Selon le sondage Léger de juin dernier, le Parti québécois recueillait 32% d’intentions de vote, la CAQ 25% et Québec solidaire seulement 14%, un résultat en dessous de celui de 2018 (16%). Si un scrutin se tenait cette semaine, la formation de PSPP le remporterait et formerait un gouvernement, majoritaire ou minoritaire, mais il se retrouverait au pouvoir. Il est vrai toutefois que le prochain rendez-vous électoral ne se produira qu’en 2026. Il peut arriver bien des choses d’ici là, dont un renversement de la relative popularité actuelle du PQ...

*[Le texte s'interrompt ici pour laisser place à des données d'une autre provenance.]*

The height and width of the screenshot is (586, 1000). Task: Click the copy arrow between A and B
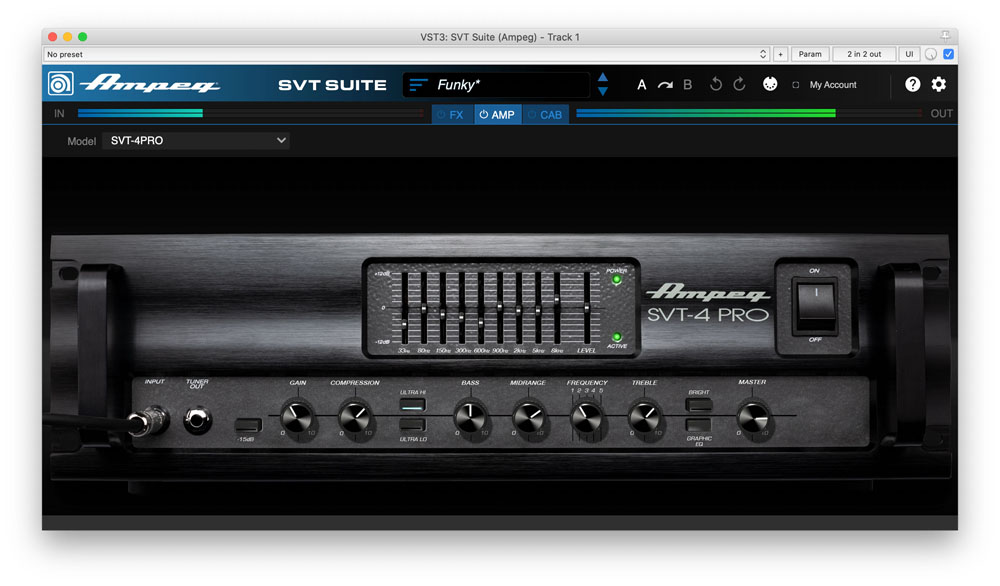[663, 85]
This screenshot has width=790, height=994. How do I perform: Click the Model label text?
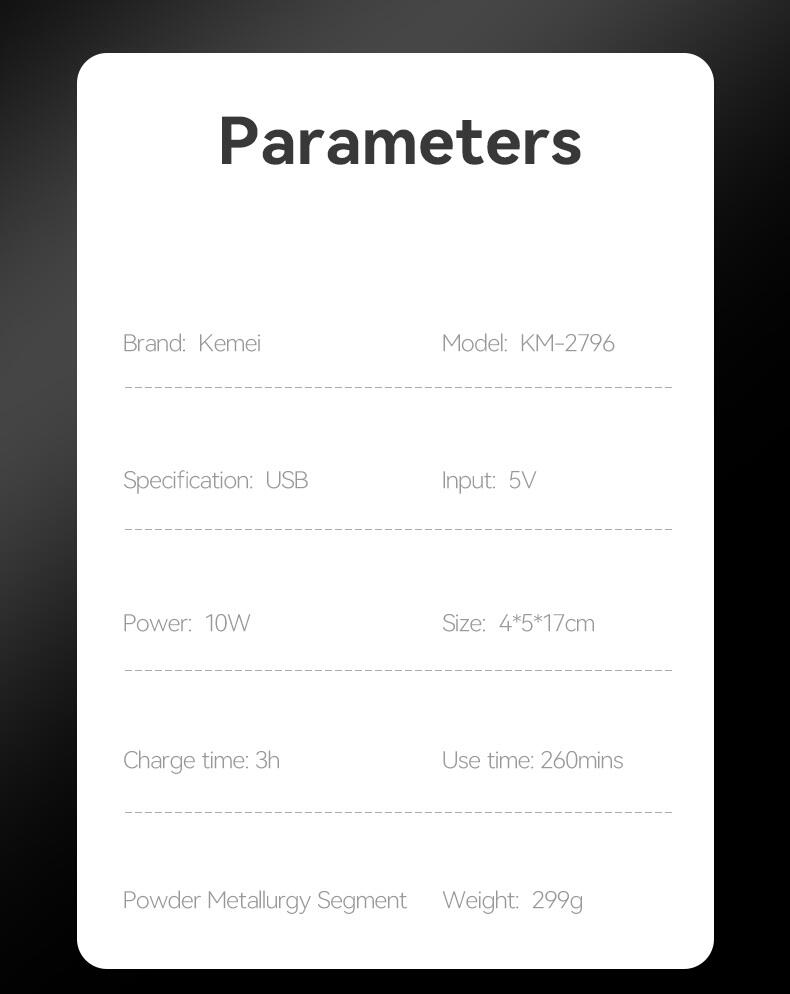tap(474, 343)
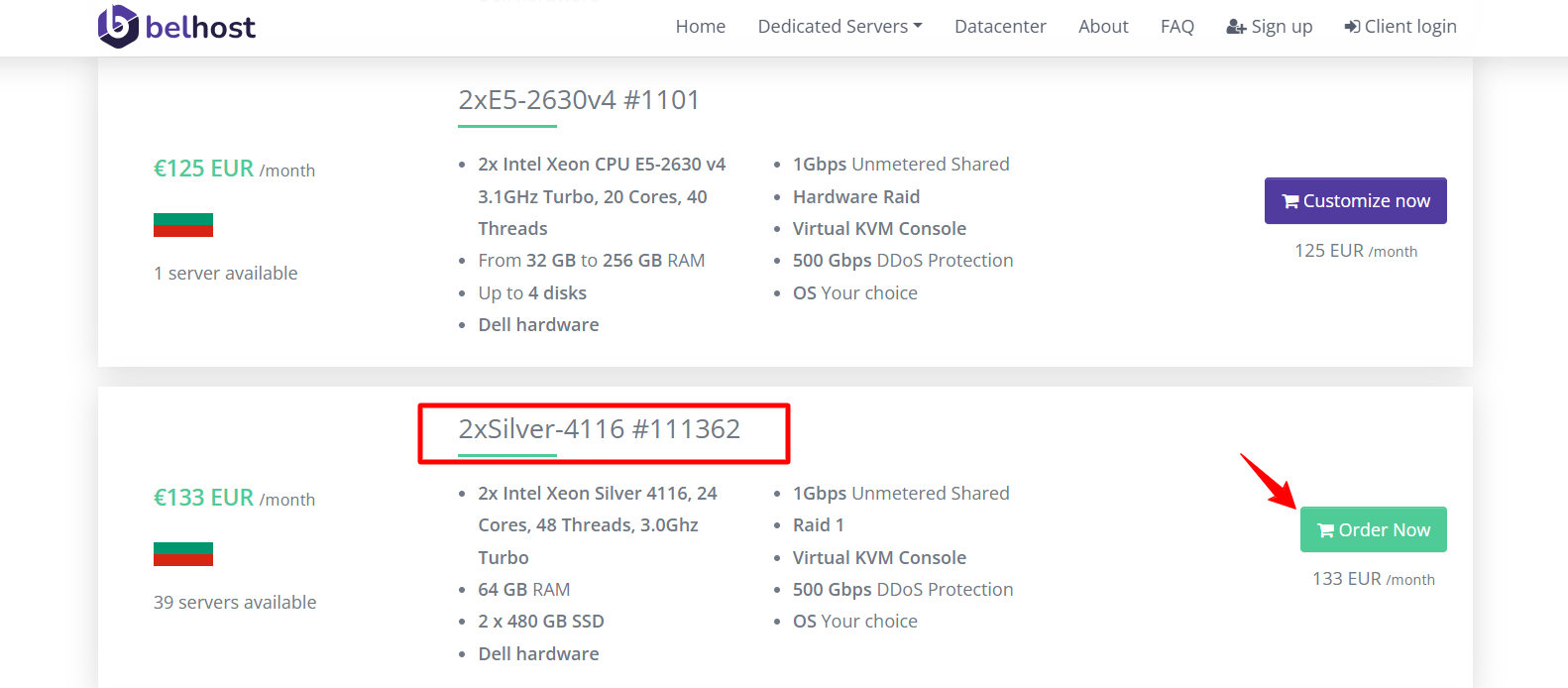The image size is (1568, 688).
Task: Open the Home menu item
Action: pyautogui.click(x=701, y=27)
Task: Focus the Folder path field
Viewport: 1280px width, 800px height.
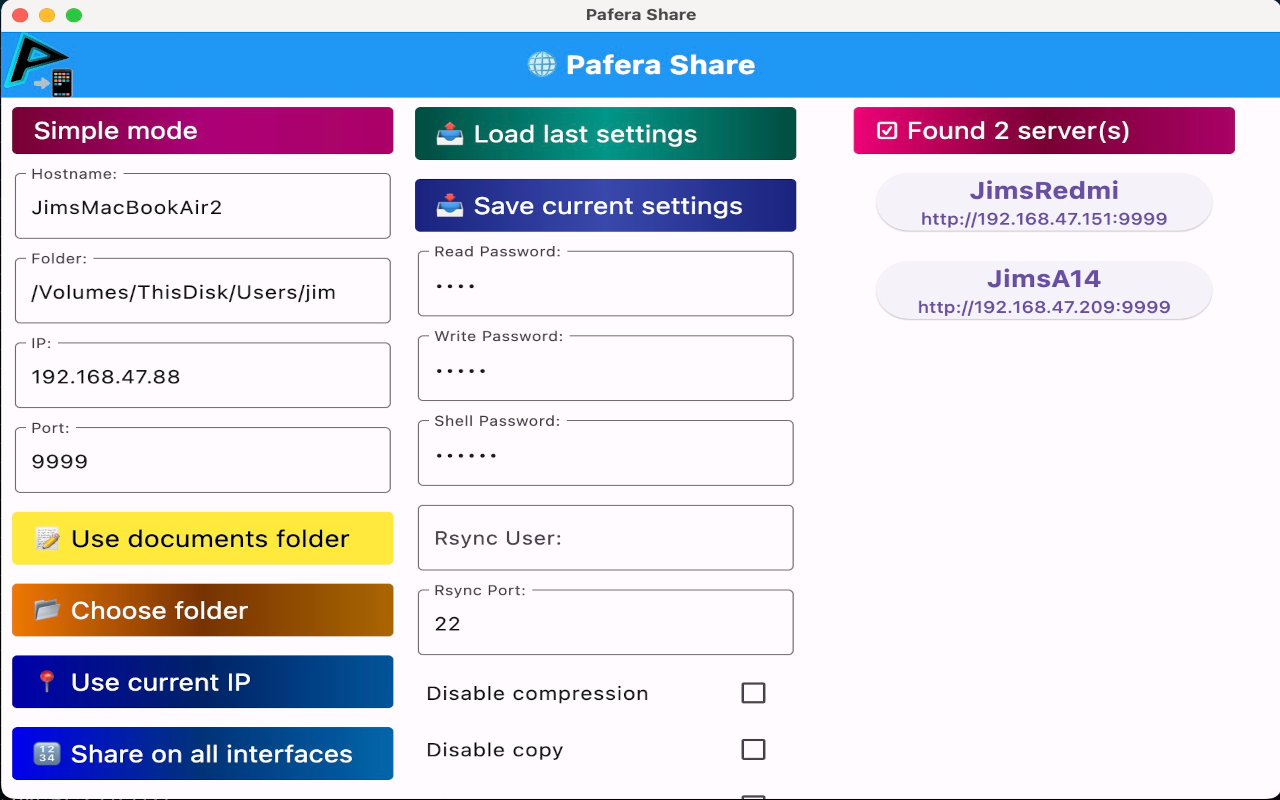Action: [x=202, y=293]
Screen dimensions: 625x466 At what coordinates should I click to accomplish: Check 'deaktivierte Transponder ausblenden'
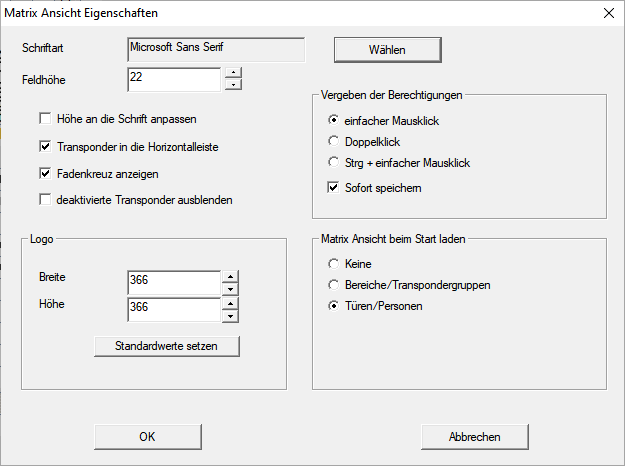click(x=45, y=200)
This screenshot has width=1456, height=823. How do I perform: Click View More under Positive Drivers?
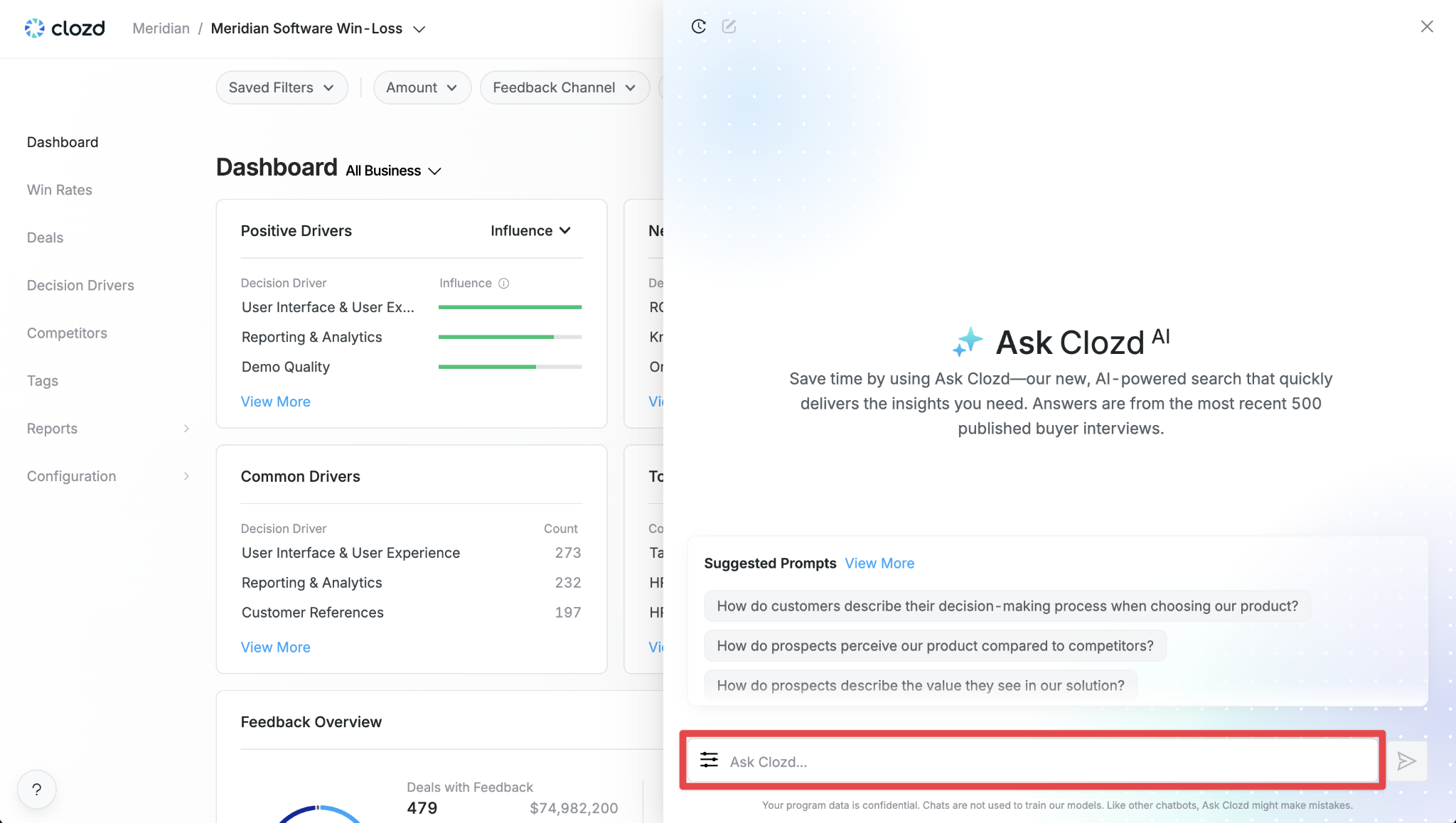tap(276, 402)
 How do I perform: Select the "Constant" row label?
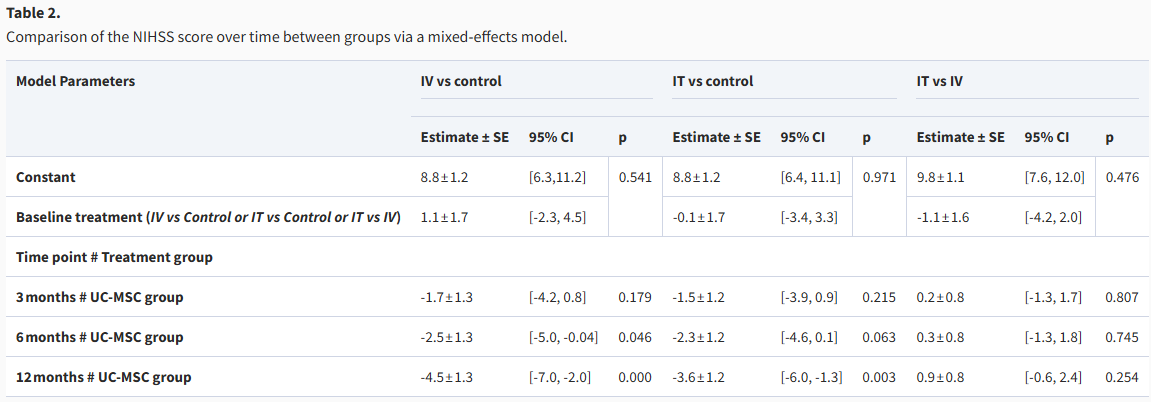46,177
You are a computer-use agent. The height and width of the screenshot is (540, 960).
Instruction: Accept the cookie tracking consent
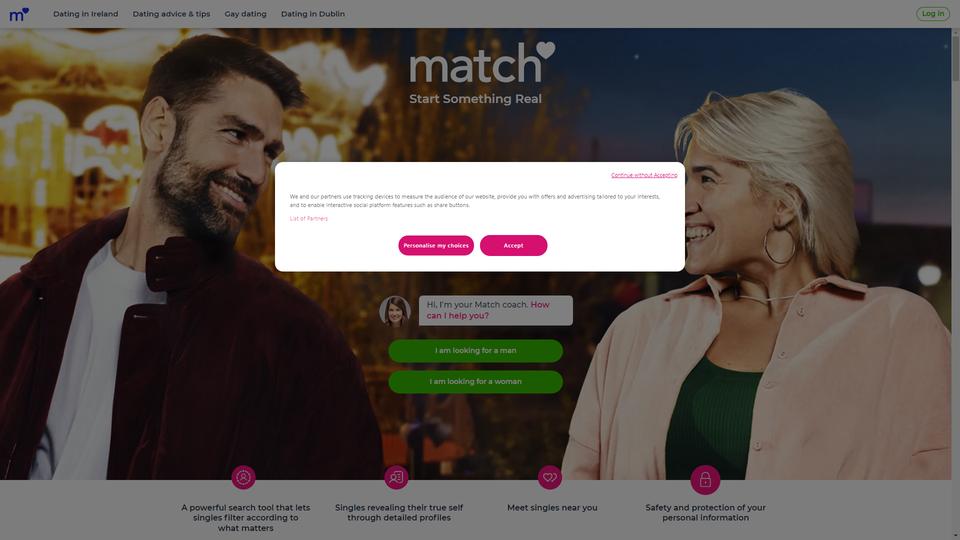pos(514,246)
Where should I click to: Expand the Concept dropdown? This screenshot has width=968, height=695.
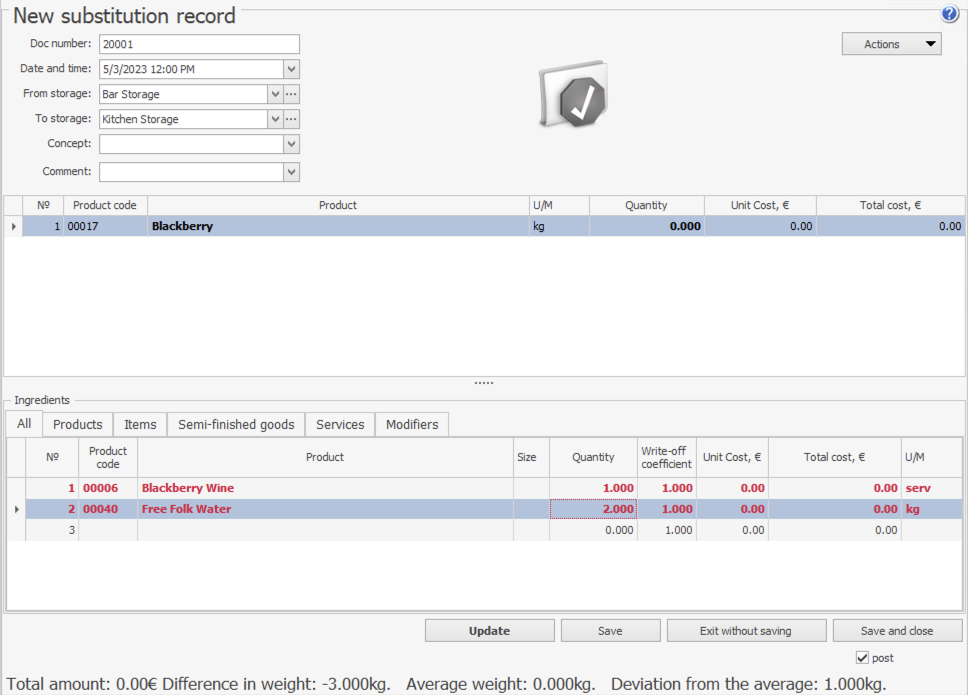[x=291, y=144]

Que conclure de tout cela ? En fait, Québec solidaire se trouve confronté au dilemme classique de tout parti de gauche : camper sur ses principes fondateurs, radicaux, ou alors consentir à faire des compromis plus ou moins importants : diluer quelque peu son "radicalisme" afin d’élargir son audience électorale et se rapprocher du pouvoir. Il s’agit là d’un débat inévitable et souvent à recommencer au sein de ces formations qui veulent réformer en profondeur la société dans un sens progressiste. Ce sont des discussions difficiles et qui laissent fréquemment l’impression aux militants et militantes les plus motivés l’impression que la direction du parti veut trahir la cause au profit de "l’électoralisme". Qui a raison et qui a tort ?

Je hasarderais que les partisans des deux orientations ont raison chacun à leur manière. En politique, les compromis s’imposent mais la ligne de démarcation entre compromis et compromission est parfois difficile à tracer. La vigilance s’impose donc à l’endroit des membres de l’aile dite pragmatique. Par ailleurs, il ne sert à rien de se claquemurer dans une ligne radicale et intransigeante et de se couper par conséquent d’importantes franges plus modérées de l’électorat sous peine de se condamner à une perpétuelle opposition et de risquer, à terme, la disparition. Travailleurs et travailleuses en bénéficieraient-ils ?
Il faut garder nos principes mais savoir les adapter aux circonstances. Les attentes populaires ne se situent pas toujours très à gauche ; tout ceci sans même compter avec les réalités régionales, si contrastées d’une zone à l’autre.

Selon l’expression consacrée (et devenue une platitude), la politique est l’art du possible.